Each line of the material must be repeated precisely, with the pictures left out.

-- Provided data --
┄┄┄┄┄┄┄┄┄┄

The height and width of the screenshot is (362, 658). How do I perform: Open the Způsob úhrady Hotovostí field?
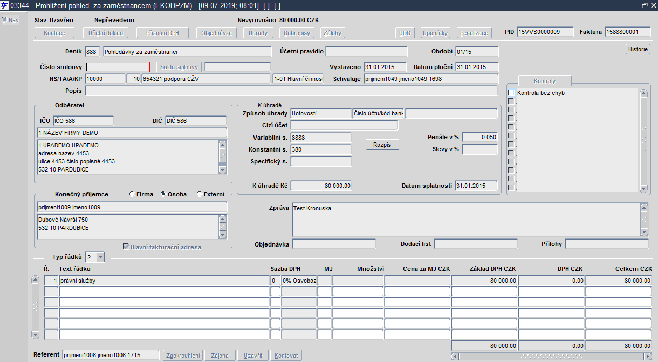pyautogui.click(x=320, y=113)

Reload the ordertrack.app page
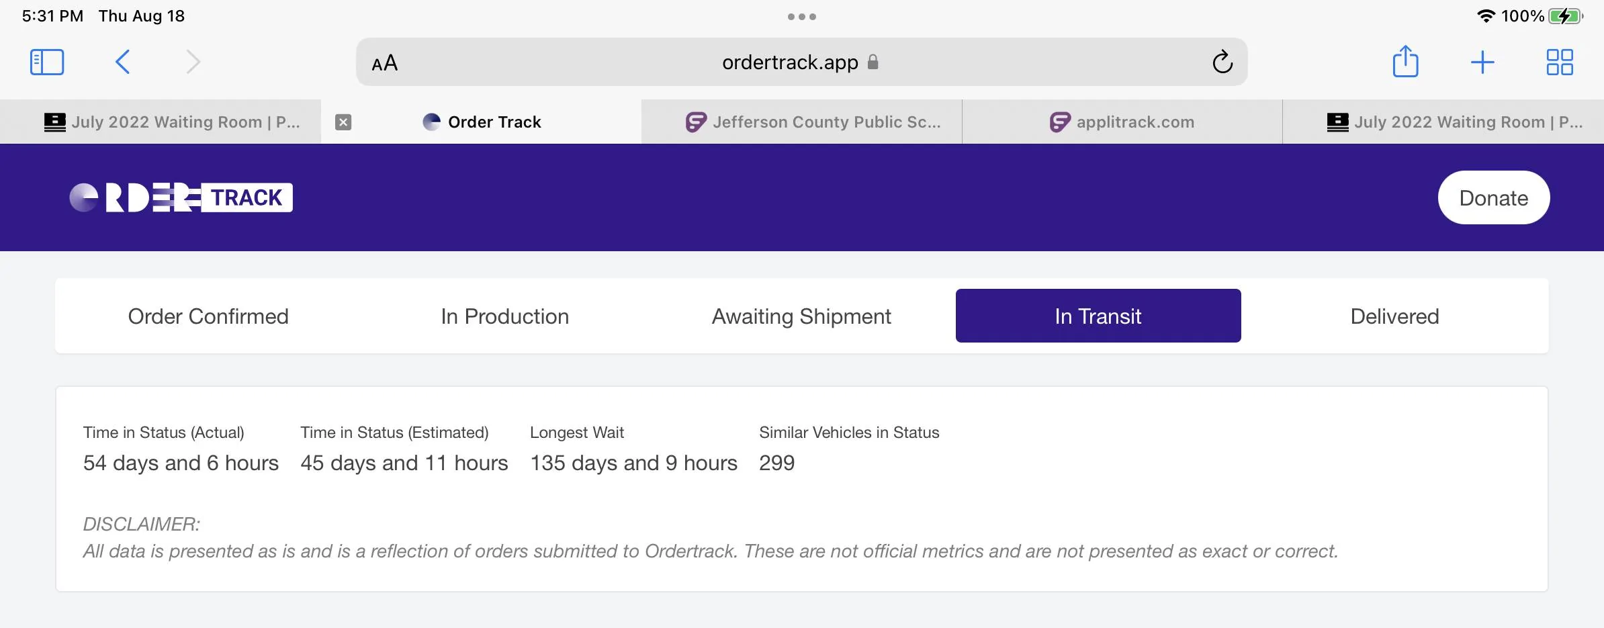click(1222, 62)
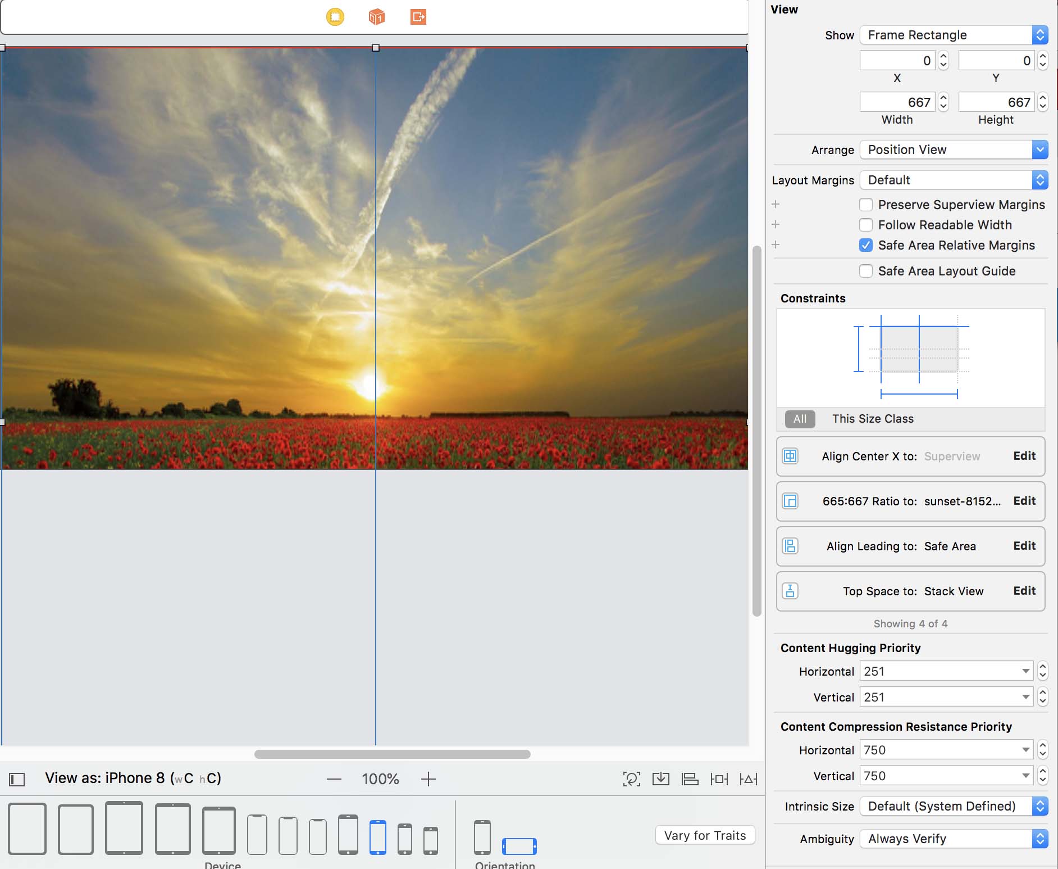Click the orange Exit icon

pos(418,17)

┄┄┄┄┄┄┄┄┄┄

-- Solution --
The height and width of the screenshot is (362, 658). How do I perform: Open the Způsob úhrady Hotovostí field?
pyautogui.click(x=320, y=113)

Reload the ordertrack.app page
click(1222, 62)
Click the orange Exit icon

pos(418,17)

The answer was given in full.